Two members of the Air Command and Staff College's Gathering of Eagles team visited here recently to lay the foundation for Gutierrez's experience as a member of a distinguished group of air power legends.

In 1982, Air Command and Staff College students began the Gathering of Eagles. The program is a yearlong, student-run research elective that educates students about and advocates air, space and cyberspace history through biographical studies and personal interviews with the student-selected Eagles. Each year, the 15-person student team is responsible for selecting, contacting, researching, visiting with and interviewing the Eagles.

Gutierrez said the accomplishments of the Eagles are what inspire young men and women when they read about them in history books. And now he is included in that history too.

"I'm definitely honored," said Gutierrez, a combat controller who is now an instructor at the Special Tactics Training Squadron here.

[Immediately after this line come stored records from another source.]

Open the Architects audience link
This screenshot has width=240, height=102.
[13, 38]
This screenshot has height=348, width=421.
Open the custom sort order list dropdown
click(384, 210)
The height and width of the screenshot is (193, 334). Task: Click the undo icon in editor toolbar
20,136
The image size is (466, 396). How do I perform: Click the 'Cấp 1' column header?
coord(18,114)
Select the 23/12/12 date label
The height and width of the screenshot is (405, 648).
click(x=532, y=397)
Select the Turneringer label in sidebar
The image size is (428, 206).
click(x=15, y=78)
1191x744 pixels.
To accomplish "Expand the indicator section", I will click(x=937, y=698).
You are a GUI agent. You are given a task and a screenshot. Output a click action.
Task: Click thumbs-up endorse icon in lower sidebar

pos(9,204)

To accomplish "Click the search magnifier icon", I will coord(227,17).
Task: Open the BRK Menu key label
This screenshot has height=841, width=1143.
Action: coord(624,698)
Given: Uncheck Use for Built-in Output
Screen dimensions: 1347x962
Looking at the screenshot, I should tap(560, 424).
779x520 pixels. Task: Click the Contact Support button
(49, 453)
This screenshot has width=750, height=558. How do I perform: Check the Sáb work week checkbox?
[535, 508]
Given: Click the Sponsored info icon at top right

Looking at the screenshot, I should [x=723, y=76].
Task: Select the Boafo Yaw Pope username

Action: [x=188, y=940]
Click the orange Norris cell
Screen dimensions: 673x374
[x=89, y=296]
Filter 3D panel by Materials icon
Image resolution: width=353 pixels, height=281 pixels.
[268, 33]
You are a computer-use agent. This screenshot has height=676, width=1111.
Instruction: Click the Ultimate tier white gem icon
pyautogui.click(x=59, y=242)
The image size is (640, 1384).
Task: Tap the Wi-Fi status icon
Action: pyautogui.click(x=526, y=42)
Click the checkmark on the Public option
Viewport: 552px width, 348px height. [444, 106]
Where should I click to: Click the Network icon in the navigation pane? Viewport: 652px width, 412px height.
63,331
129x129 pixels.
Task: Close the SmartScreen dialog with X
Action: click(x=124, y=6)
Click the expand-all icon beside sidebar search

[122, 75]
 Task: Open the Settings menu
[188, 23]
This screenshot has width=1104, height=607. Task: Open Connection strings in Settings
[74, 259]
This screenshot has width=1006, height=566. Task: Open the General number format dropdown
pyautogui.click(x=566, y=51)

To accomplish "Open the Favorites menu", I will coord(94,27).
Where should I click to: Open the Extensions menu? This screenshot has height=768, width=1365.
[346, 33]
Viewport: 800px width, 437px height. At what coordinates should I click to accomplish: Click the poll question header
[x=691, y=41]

The culmination of the program each year is a week-long symposium aimed at bringing history to life, and in June, Gutierrez will travel to Air University at Maxwell Air Force Base, Ala., to tell his story to 514 majors currently enrolled in the college.

"It is not about what happened to him, but his whole story," said Maj. John Wahrmund, an ACSC student and GOE team member who came to visit Gutierrez.

In October 2009, Gutierrez and his team were ambushed in the Herat Province of Afghanistan during a high-risk night raid. The team had several injured members and all were trapped in a building with no escape route. During the firefight, Gutierrez was shot in the chest and suffered a collapsed lung. He continued to return fire while calling in precision strafing runs from an A-10 Thunderbolt II nearby.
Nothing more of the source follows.